WHAT THIS TASK INVOLVES: Copy out every line of the items below word for word, leaving out the pictures.

ENTRIES SUPPLIED:
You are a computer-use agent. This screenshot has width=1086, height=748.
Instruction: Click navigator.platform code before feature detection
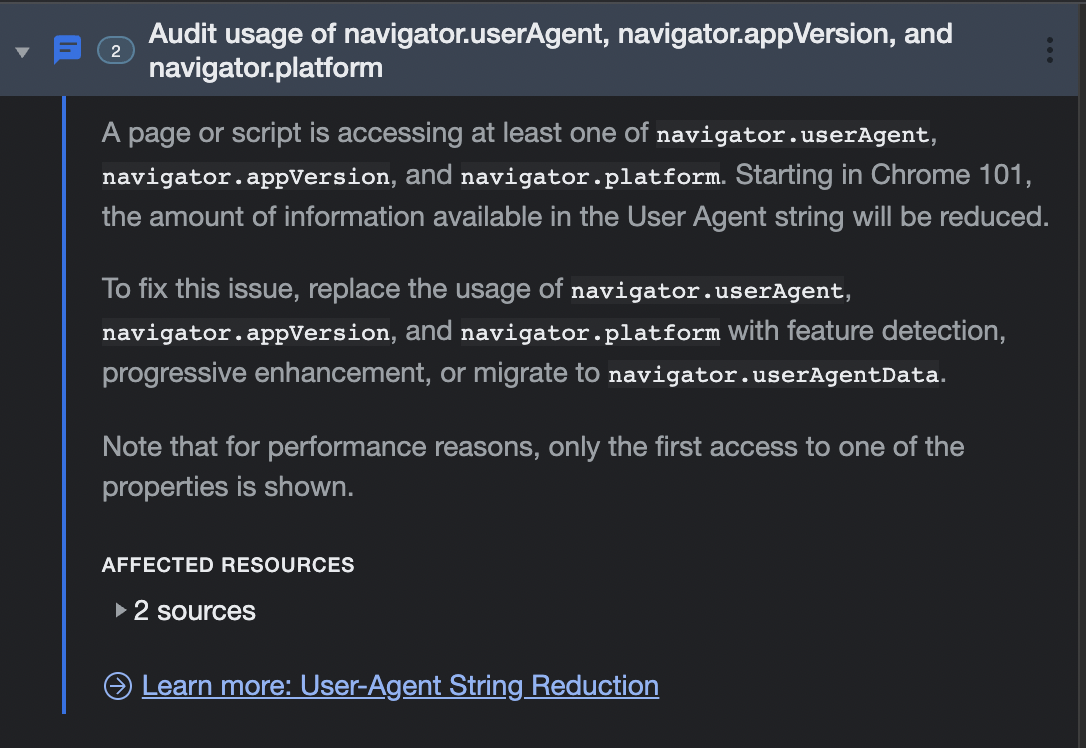[x=591, y=332]
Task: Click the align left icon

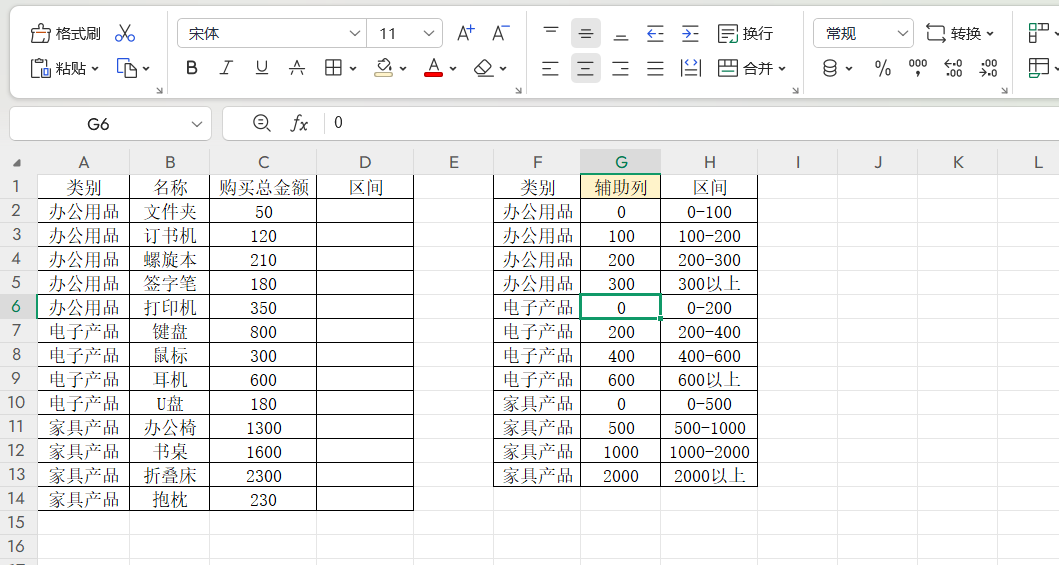Action: [x=550, y=68]
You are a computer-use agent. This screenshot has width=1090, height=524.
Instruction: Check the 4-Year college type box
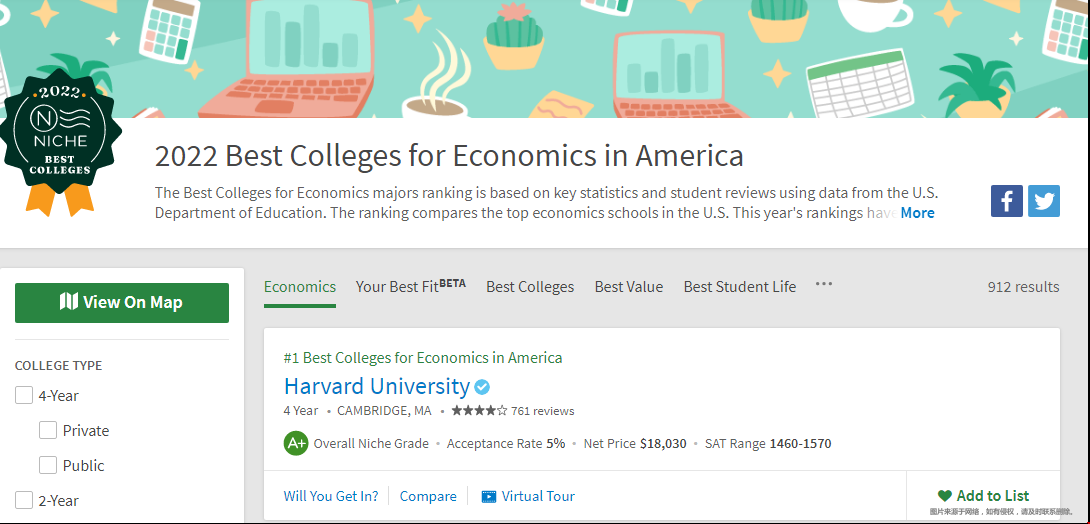pyautogui.click(x=24, y=396)
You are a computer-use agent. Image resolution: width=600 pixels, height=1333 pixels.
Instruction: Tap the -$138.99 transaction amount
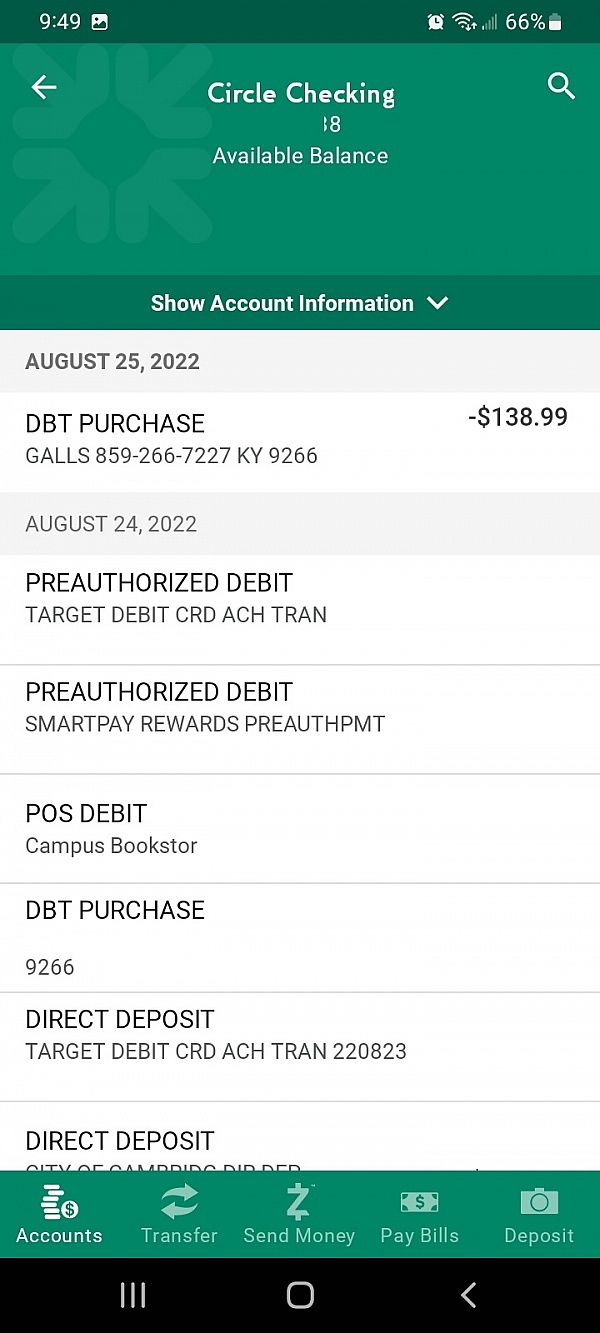pyautogui.click(x=517, y=418)
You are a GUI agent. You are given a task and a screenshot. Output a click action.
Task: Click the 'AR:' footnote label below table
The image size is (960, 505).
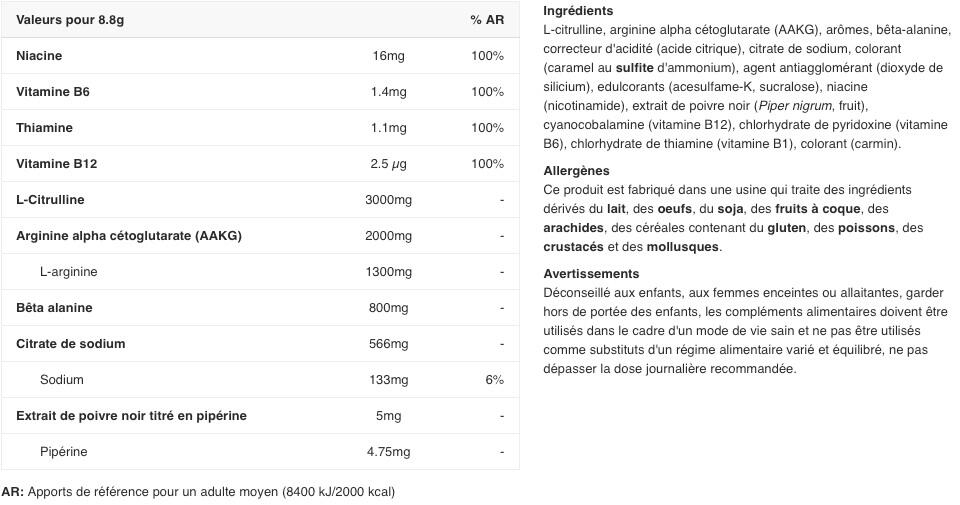[x=13, y=492]
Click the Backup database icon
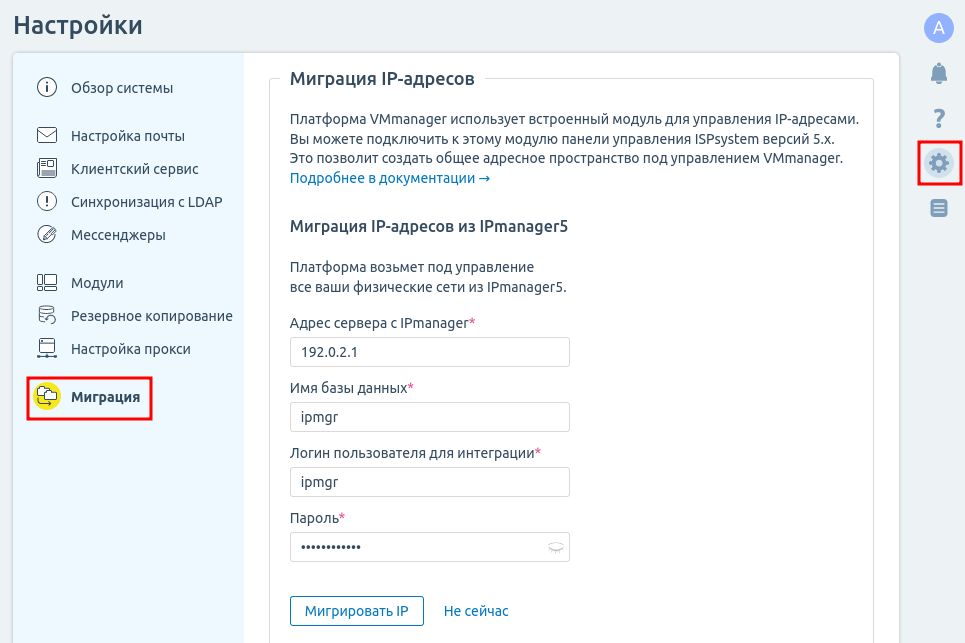This screenshot has width=965, height=643. [x=47, y=316]
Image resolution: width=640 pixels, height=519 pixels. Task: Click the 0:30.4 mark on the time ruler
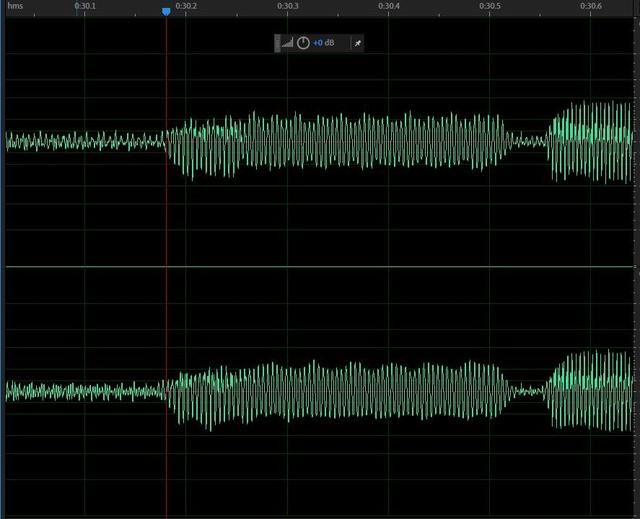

RESULT:
You are a computer-use agent. This screenshot has width=1086, height=748.
Instruction: Click navigator.platform code before feature detection
[x=591, y=332]
Task: Click the align left icon

Action: [x=550, y=68]
You are a computer-use agent. This screenshot has width=1090, height=524.
Instruction: Check the 4-Year college type box
pyautogui.click(x=24, y=396)
You are a computer-use agent. Image resolution: width=600 pixels, height=1333 pixels.
Instruction: Tap the -$138.99 transaction amount
pyautogui.click(x=517, y=418)
You are a GUI agent. You are given a task and a screenshot. Output a click action.
Task: Click the 'AR:' footnote label below table
The image size is (960, 505).
[x=13, y=492]
Click the Backup database icon
This screenshot has width=965, height=643. [x=47, y=316]
Image resolution: width=640 pixels, height=519 pixels. Task: Click the 0:30.4 mark on the time ruler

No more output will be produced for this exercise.